初始化变量：函数接受两个参数，newLen 表示切片的新长度，oldCap 表示切片的旧容量。开始时将 newcap 初始化为 oldCap。
判断是否需要直接扩容至新长度：首先计算 doublecap，即旧容量的两倍。如果新长度大于 doublecap，则直接返回新长度，因为此时直接扩容到新长度即可。
阈值判断：定义了一个阈值常量 threshold，其值为 256。如果旧容量小于该阈值，那么新容量直接设置为 doublecap。
循环计算新容量：对于大于等于阈值的旧容量，采用一种新的扩容策略，即每次增加 newcap 的 1.25 倍，直到 newcap 大于等于 newLen。
溢出检查：通过将 newcap 强制转换为 uint 类型进行溢出检查。如果 newcap 溢出，则直接返回新长度。
返回新容量：最后返回新容量，如果新容量小于等于 0，则返回新长度，以防溢出。

这个机制在处理切片扩容时，尤其是针对大容量的切片，可以更加有效地管理内存，避免频繁的内存分配和拷贝操作，从而提高性能。

切片拷贝

切片拷贝在切片的几个方法中算使用频率较低的一个方式。func copy(dst, src []Type) int。

在数据发生复制时，通过调用slicecopy就可以实现数据复制。而slicecopy方法的实现，也比初始化和扩容简单很多。如果原数据大小只有1，则直接进行了指针赋值。其他情况则时调用了memmove执行了内存数据复制。
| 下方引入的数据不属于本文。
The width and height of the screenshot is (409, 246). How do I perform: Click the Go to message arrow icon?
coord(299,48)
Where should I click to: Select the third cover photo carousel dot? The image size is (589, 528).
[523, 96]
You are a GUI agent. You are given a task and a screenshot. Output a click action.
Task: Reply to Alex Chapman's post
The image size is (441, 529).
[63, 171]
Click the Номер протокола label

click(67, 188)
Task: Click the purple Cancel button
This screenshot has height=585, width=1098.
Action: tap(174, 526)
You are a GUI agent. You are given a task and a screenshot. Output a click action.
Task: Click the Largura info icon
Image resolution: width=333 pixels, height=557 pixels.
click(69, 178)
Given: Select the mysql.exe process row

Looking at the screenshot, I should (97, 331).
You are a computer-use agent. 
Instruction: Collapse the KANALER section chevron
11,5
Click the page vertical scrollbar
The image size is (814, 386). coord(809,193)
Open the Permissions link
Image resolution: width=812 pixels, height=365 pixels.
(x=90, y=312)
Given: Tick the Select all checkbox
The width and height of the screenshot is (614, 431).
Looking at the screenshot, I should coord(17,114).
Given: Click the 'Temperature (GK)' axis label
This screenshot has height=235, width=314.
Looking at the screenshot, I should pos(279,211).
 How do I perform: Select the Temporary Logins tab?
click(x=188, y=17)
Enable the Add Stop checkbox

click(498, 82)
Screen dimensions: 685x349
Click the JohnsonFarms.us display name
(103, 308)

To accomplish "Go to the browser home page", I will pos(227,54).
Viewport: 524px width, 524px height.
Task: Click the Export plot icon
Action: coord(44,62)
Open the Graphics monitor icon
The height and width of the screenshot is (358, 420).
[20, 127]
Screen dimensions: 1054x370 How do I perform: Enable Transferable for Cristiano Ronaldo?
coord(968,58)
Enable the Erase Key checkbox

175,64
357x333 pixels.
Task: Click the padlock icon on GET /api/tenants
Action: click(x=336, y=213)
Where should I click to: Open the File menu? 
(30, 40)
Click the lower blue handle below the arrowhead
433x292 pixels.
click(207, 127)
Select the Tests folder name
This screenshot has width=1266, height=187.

if size == 1 { // common case worth about 2x to do here
  // TODO: is this still worth it with new memmove impl?
  *(*byte)(toPtr) = *(*byte)(fromPtr) // known to be a byte pointer
} else {
  memmove(toPtr, fromPtr, size)
}